According to the ‘fitness‐suitability' hypothesis, ongoing changes in climate are expected to affect habitat suitability and hence species' fitness. In trees, differences in fitness may manifest as changes in growth rates, which will alter carbon uptake. Using tree‐ring data, we calculated > 1.5 million annual stem growth rate estimates (standardized for tree size) for 15 677 trees representing 37 species from 558 populations throughout eastern North America. We used collections data and species distribution models to estimate each population's climatic suitability from 1900 to 2010. We then assessed the relationships between growth, suitability and time using linear mixed‐effects models. We found that stem growth rates decreased significantly through time independent of changes in climate suitability and that relationships between growth rates and climate suitability were highly variable across species. Contrary to expectations, we found that growth rates were negatively correlated with species' climate suitability, a relationship that was consistent over time for gymnosperms and became more negative through time for angiosperms. These results may suggest that stem growth rates are not a good proxy for fitness and/or that unidentified factors may be slowing tree growth and outweighing any potential benefits of climate change and increasing atmospheric CO2 concentrations. Regardless of the cause, this finding indicates that we should not count on the increased growth of eastern North American trees to help offset anthropogenic carbon emissions.

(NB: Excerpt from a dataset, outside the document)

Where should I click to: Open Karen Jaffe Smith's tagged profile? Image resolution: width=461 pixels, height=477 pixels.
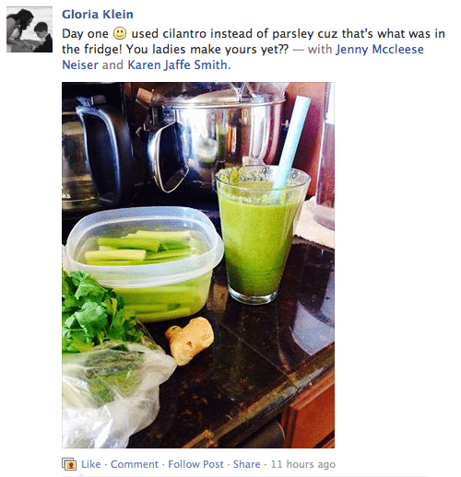(177, 64)
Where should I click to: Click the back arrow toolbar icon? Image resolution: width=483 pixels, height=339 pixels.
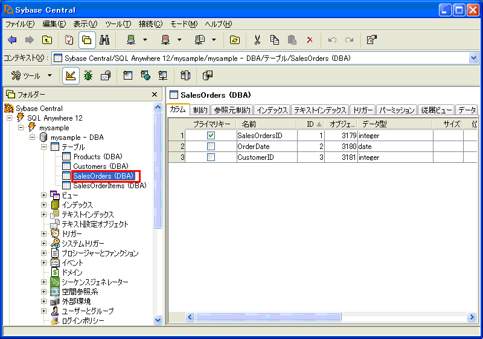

Williams, C. J. R., D. J. Lunt, U. Salzmann, T. Reichgelt, G. N. Inglis, D. R. Greenwood, W. Chan, et al. 2022. African Hydroclimate During the Early Eocene From the DeepMIP Simulations. Paleoceanography and Paleoclimatology 37.

The early Eocene (∼56‐48 million years ago) is characterised by high CO2 estimates (1200‐2500 ppmv) and elevated global temperatures (∼10 to 16°C higher than modern). However, the response of the hydrological cycle during the early Eocene is poorly constrained, especially in regions with sparse data coverage (e.g. Africa). Here we present a study of African hydroclimate during the early Eocene, as simulated by an ensemble of state‐of‐the‐art climate models in the Deep‐time Model Intercomparison Project (DeepMIP). A comparison between the DeepMIP pre‐industrial simulations and modern observations suggests that model biases are model‐ and geographically dependent, however these biases are reduced in the model ensemble mean. A comparison between the Eocene simulations and the pre‐industrial suggests that there is no obvious wetting or drying trend as the CO2 increases. The results suggest that changes to the land sea mask (relative to modern) in the models may be responsible for the simulated increases in precipitation to the north of Eocene Africa. There is an increase in precipitation over equatorial and West Africa and associated drying over northern Africa as CO2 rises. There are also important dynamical changes, with evidence that anticyclonic low‐level circulation is replaced by increased south‐westerly flow at high CO2 levels. Lastly, a model‐data comparison using newly‐compiled quantitative climate estimates from palaeobotanical proxy data suggests a marginally better fit with the reconstructions at lower levels of CO2.